Sin ir muy lejos, en Barranquilla la tasa de homicidios aumentó inusitadamente en los últimos cuatro años. Informes policiales indican que las denuncias por atracos y riñas se han incrementado de tal manera, que el alcalde actual prometió militarizar la ciudad.
Más de un optimista ha soñado con poner a los violentos a desfilar para que comprendan que la vida tiene un lado agradable; mientras que los más realistas advierten que nada puede cambiar mientras en la ciudad el número de cantinas y billares exceda al de escuelas, bibliotecas y centros culturales.
En el año del asesinato del líder popular Jorge Eliécer Gaitán nació en La Plata (Huila) Luis Devia Silva, alias ‘Raúl Reyes’. Ocho años después, en Magangué (Bolívar), nació Armando Ibáñez, su actual doble en el Carnaval de Barranquilla.

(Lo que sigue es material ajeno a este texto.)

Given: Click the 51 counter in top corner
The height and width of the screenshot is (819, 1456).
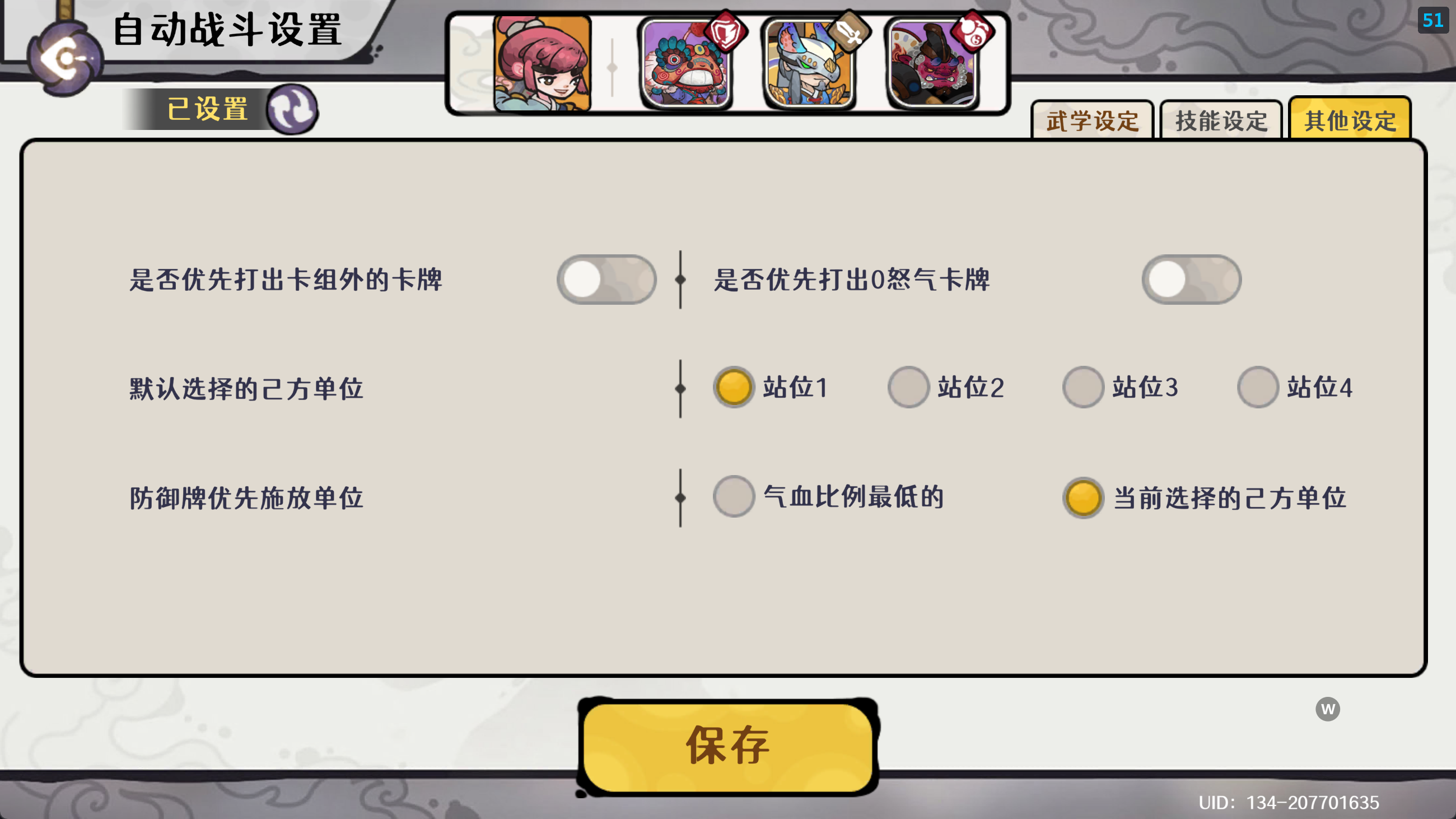Looking at the screenshot, I should pos(1433,20).
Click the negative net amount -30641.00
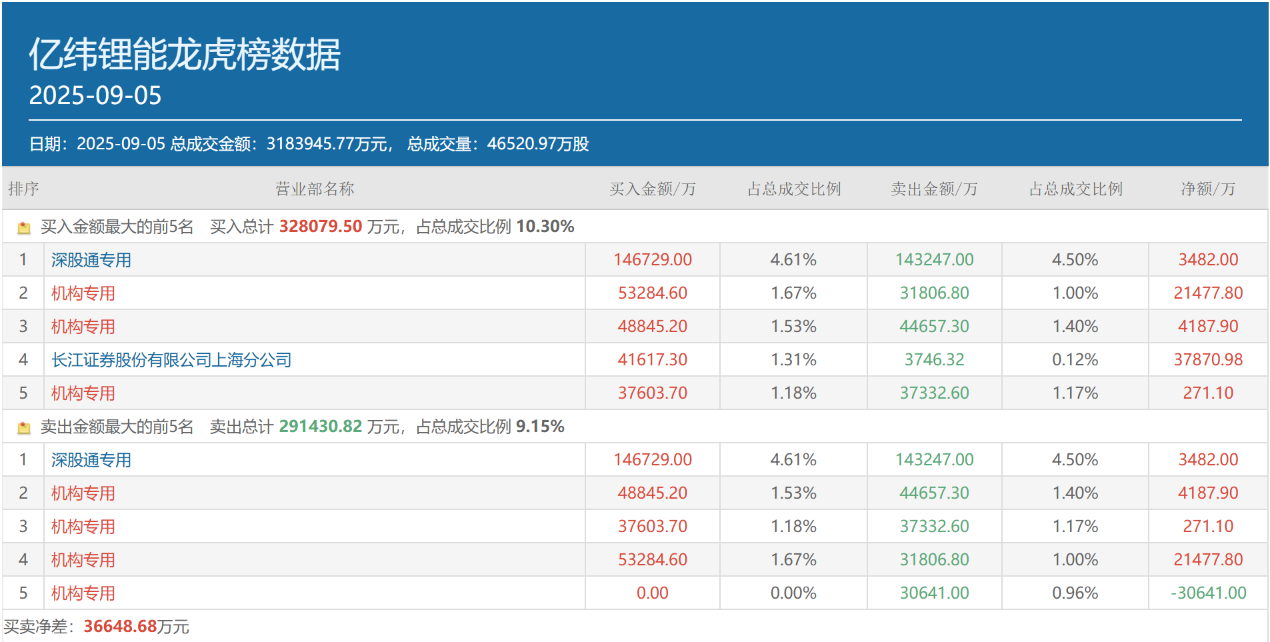This screenshot has height=642, width=1270. (x=1208, y=593)

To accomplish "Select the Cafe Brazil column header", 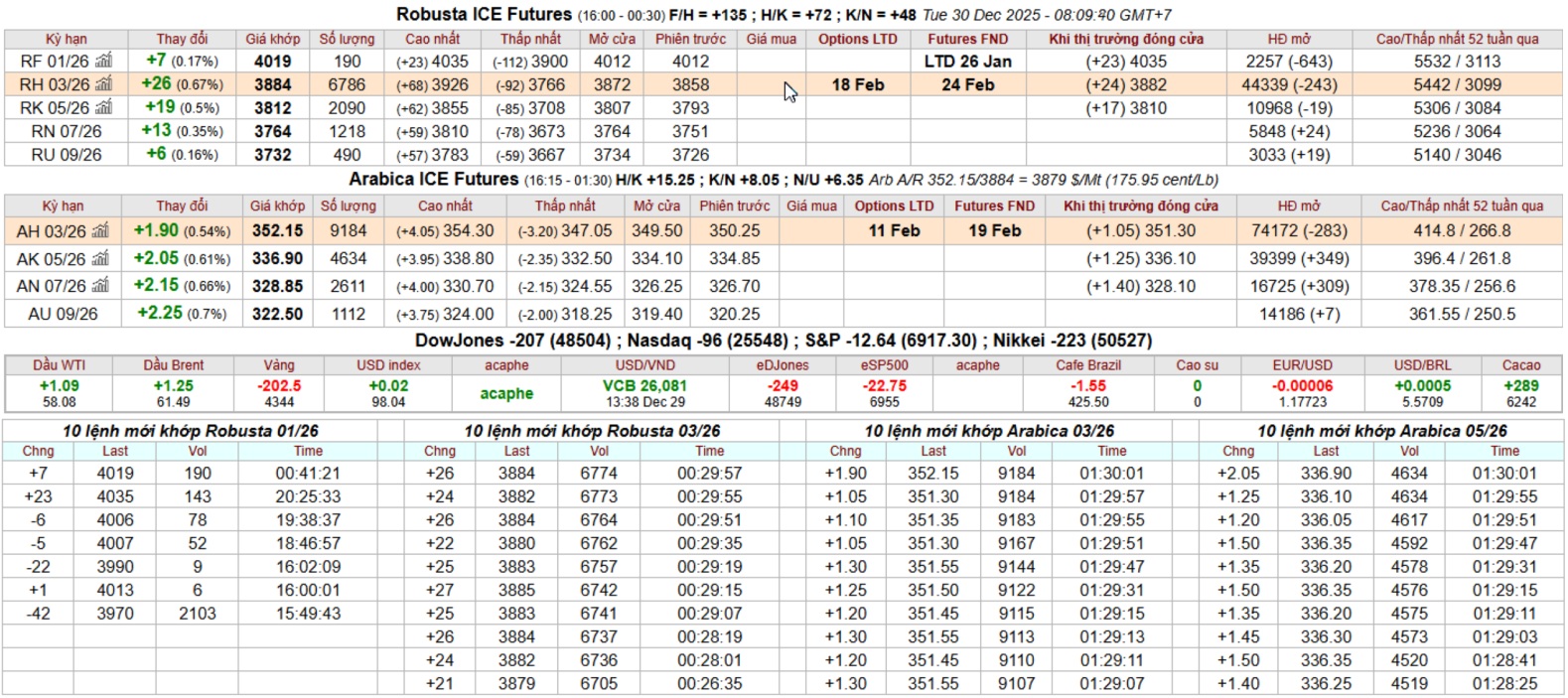I will [x=1088, y=365].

En 1949, a un año del nacimiento de Raúl Reyes, por amenazas y persecuciones políticas a los liberales de la región, su familia se trasladó a Florencia (Caquetá), donde 15 años después inició su militancia política, y poco después ingresó a las Fuerzas Armadas Revolucionarias de Colombia (Farc), en las que permanece hasta su trágica muerte.
De igual manera, una mañana de abril de 1962 don Luis Armando Ibáñez, previo acuerdo con su mujer Walditrudis del Valle, embarcó en un camión las pocas pertenecias de su familia rumbo a Barranquilla, en busca de una nueva vida. Fue así como ese peluquero de profesión y un ama de casa por dedicación, en la creciente urbe de aquel tiempo educaron a sus hijos, dos hombres y tres mujeres, entre ellos, Armando, el personaje de esta historia.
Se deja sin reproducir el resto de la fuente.